Mon ami, c’était moi le conseil d’administration. C’était moi l’actionnaire majoritaire. Ne me parle donc pas du conseil d’administration. Je prenais toutes les décisions. Je payais les factures, je vous ai invités, vous tous […]

 

[25]    Globalement, l’appelant n’a pas expliqué les montants qui lui sont attribués dans le grand livre préparé par le comptable. Ses propos sont restés vagues.

 

[26]    L’appelant a déclaré qu’il avait consenti à Powernet un prêt de l’actionnaire de 11 000 $ en 1999. Le document de prêt était daté du 3 mai 1999 et n’est signé que par l’appelant. Le relevé bancaire de 1999 ne corrobore pas cette déclaration de l’appelant.

 

[27]    C’est seulement l’appelant et son épouse qui détenaient un pouvoir de signature sur le compte bancaire de Powernet. La preuve montre qu’en 2000, l’appelant ou son épouse ont utilisé le téléphone pour virer 109 310 $ à partir du compte bancaire de Powernet. L’appelant n’a pas expliqué ce virement.

 

[28]    À l’audience, l’intimée a relevé des erreurs dans le grand livre pour l’exercice terminé le 31 décembre 2000. Il y a eu des transactions de M. Zolc qui ont été incluses dans le revenu de l’appelant. Par conséquent, l’intimée a concédé que les montants en question devraient être déduits du revenu attribué à l’appelant pour 2000 dans l’avis de cotisation. Cependant, comme je le mentionne ci-après, j’ai majoré les montants supplémentaires qui devraient être supprimés du revenu de l’appelant pour l’année d’imposition 2000.

- TÂCHES PROPOSÉES:
a) Dressez la liste de tous les documents mentionnés dans l'extrait de page sur la cotisation de l'appelant.
b) Résumez en deux phrases l'extrait de page sur la cotisation de l'appelant.
c) Rédigez la suite de l'extrait de page sur la cotisation de l'appelant, en reprenant après sa dernière phrase.

- ENTRÉES FOURNIES:
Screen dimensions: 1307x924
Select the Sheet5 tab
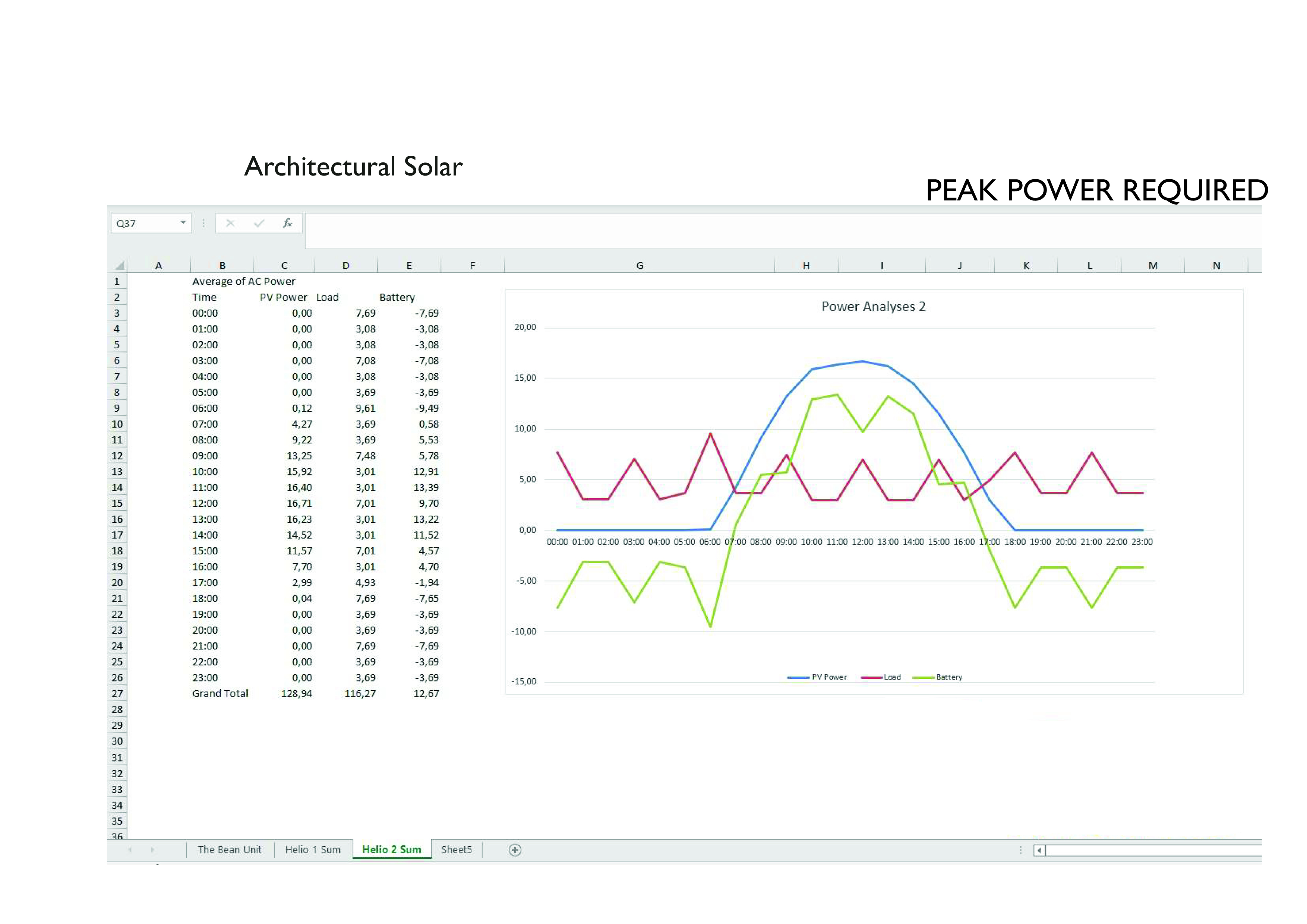pos(456,850)
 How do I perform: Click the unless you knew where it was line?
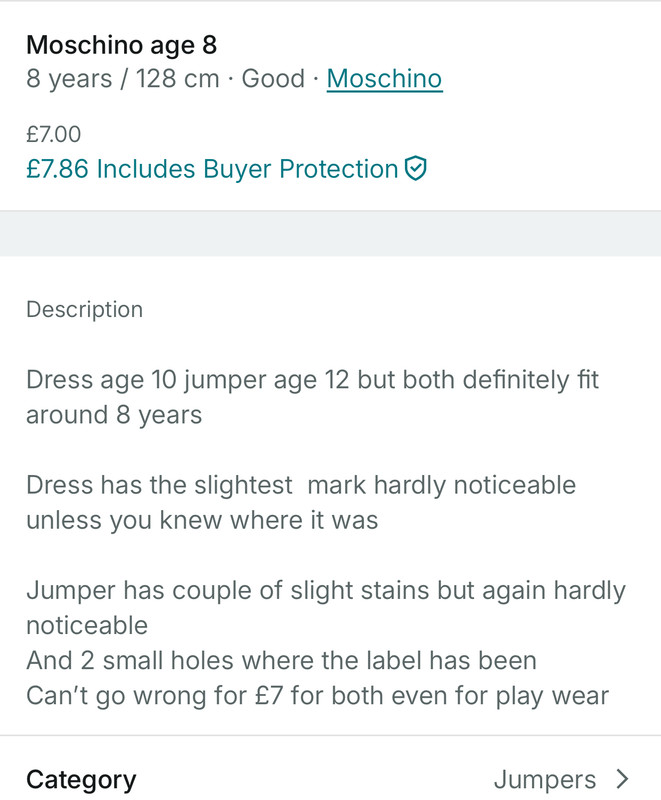tap(202, 520)
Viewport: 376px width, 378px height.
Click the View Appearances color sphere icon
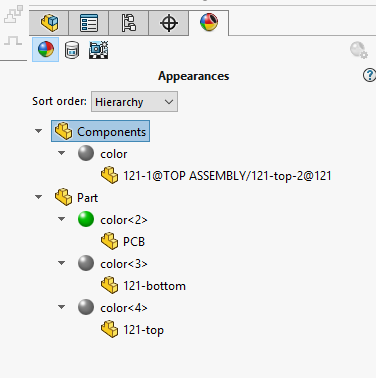46,50
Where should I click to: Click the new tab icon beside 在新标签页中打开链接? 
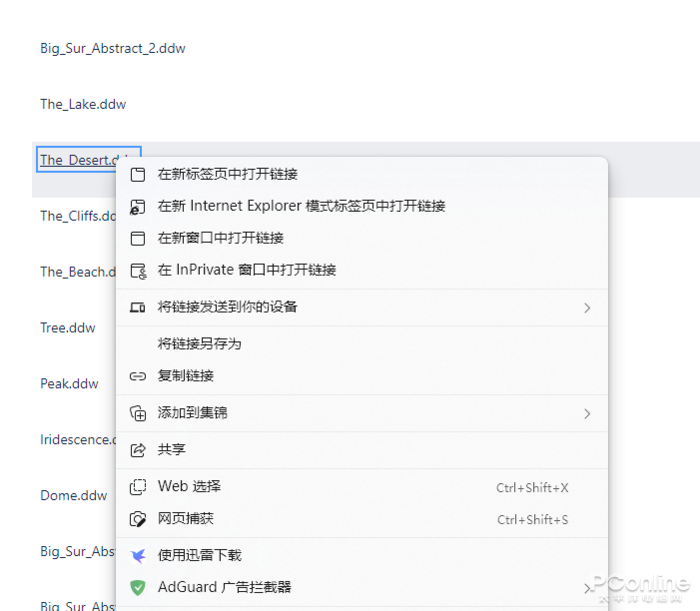click(x=138, y=174)
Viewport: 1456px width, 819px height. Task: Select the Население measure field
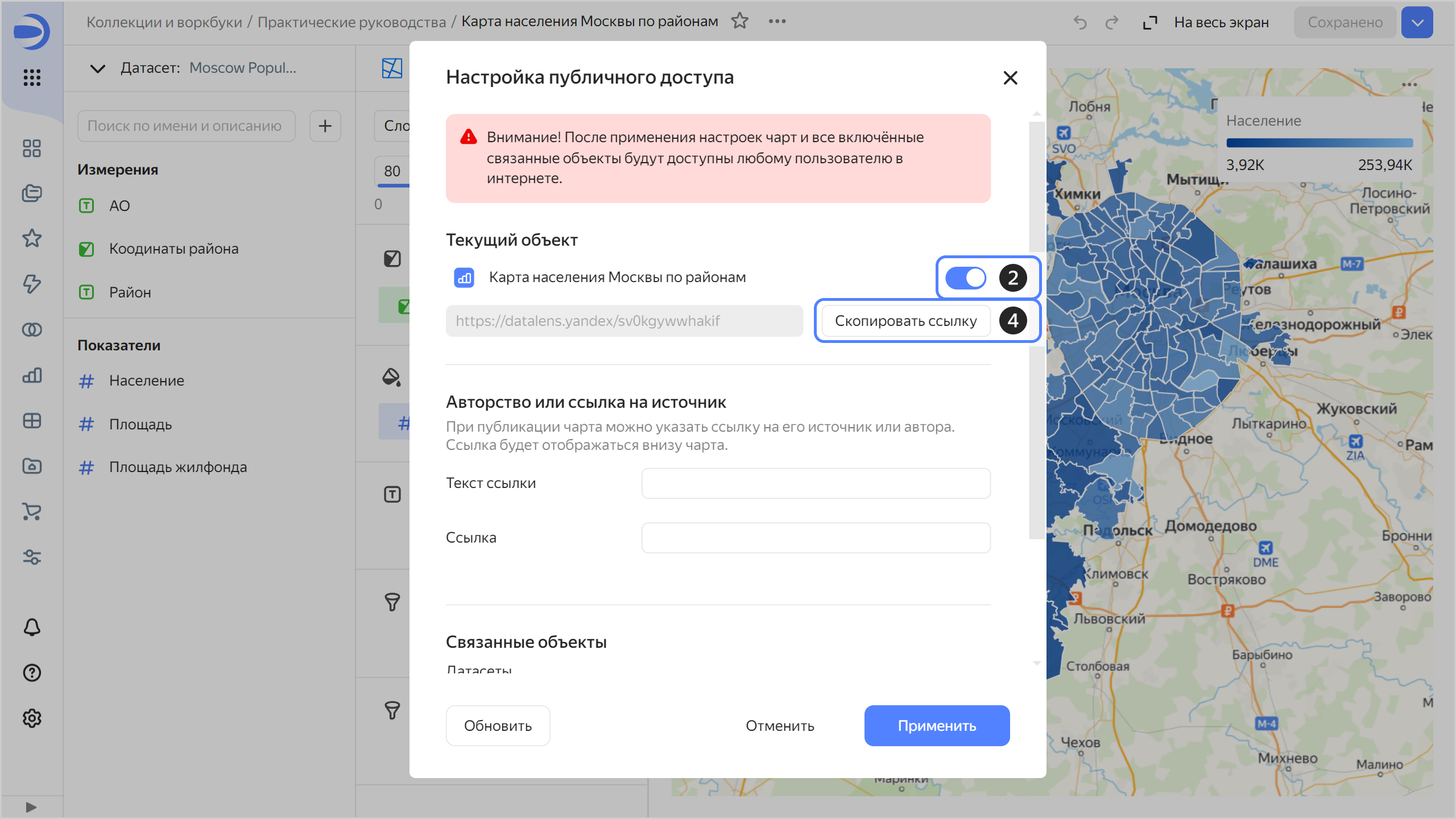coord(147,381)
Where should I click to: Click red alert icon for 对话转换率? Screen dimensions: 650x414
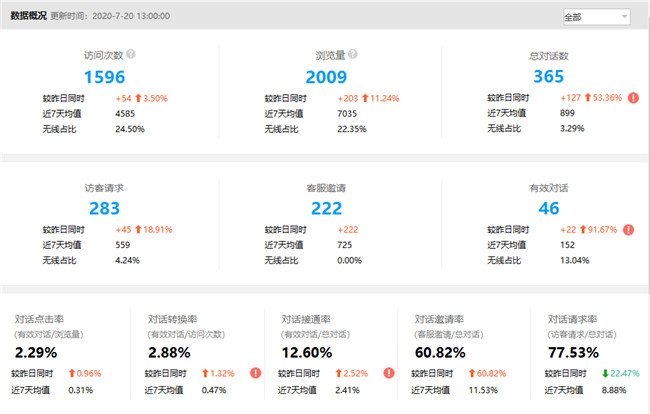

- RÉPONSES ATTENDUES:
a)
- le grand livre préparé par le comptable
- le document de prêt daté du 3 mai 1999
- le relevé bancaire de 1999
- l'avis de cotisation

b) L'appelant est resté vague sur les montants que le grand livre lui attribue et n'a pas expliqué le virement de 109 310 $ fait en 2000 depuis le compte de Powernet. Le prêt de 11 000 $ qu'il dit avoir consenti à Powernet en 1999 n'est pas corroboré par le relevé bancaire, et l'intimée a concédé que des transactions de M. Zolc devraient être déduites du revenu attribué à l'appelant pour 2000.

c)
[29]    M. Zolc a affirmé dans son témoignage qu’il avait accès au compte bancaire de Powernet au moyen de la carte de débit. Il a raconté également qu’il utilisait la carte de débit pour payer des dépenses et retirer des espèces quand il se déplaçait afin de trouver des distributeurs pour Powernet. Selon l’écriture faite au grand livre datée du 31 décembre 2000, la dernière opération de débit de M. Zolc a eu lieu le 26 mai 2000, à Vancouver. Par conséquent, les seuls retraits par débit, virements et achats certainement imputables à l’appelant qui devraient être inclus dans son revenu sont ceux qui se sont produits après le 26 mai 2000. Le montant des virements par guichet automatique inclus dans le revenu de l’appelant devrait donc être de 300 $ et non pas de 1 350 $; le montant des retraits par guichet automatique inclus dans le revenu de l’appelant devrait être de 670 $ et non de 9 012,22 $; le montant des retraits personnels inclus dans le revenu de l’appelant devrait être de 1 595,30 $ et non pas de 3 455,45 $.

 

[30]    Je suis aussi convaincue que l’argent que l’appelant a reçu de Powernet constituait un revenu pour l’appelant. Comme le mentionne le juge Teskey dans l’affaire Palardy c. Canada, [1997] A.C.I. no 111, au paragraphe 21 :

 

21        […] Une somme provenant d’une corporation ne peut qu’être :

 

(1)          un revenu pour le bénéficiaire;

(2)          un dividende dûment déclaré;

(3)          un prêt dûment documenté;

(4)          un retrait de capital dûment documenté.

 

 

Il n’y avait aucun document indiquant que l’appelant se faisait rembourser des prêts qu’il avait pu consentir à l’entreprise ou qu’il recevait un prêt de celle-ci. Powernet n’a jamais déclaré de dividende. L’argent que l’appelant a reçu de Powernet constituait un revenu pour l’appelant.

           

[31]    L’appelant a aussi fait valoir subsidiairement que le revenu qu’il avait touché n’était pas imposable, conformément à l’arrêt R. c. Powley. Cette décision n’énonce pas que le revenu touché par un Métis n’est pas assujetti à l’impôt. Elle porte plutôt sur le droit ancestral des Métis de chasser à des fins de subsistance aux alentours de Sault Ste. Marie.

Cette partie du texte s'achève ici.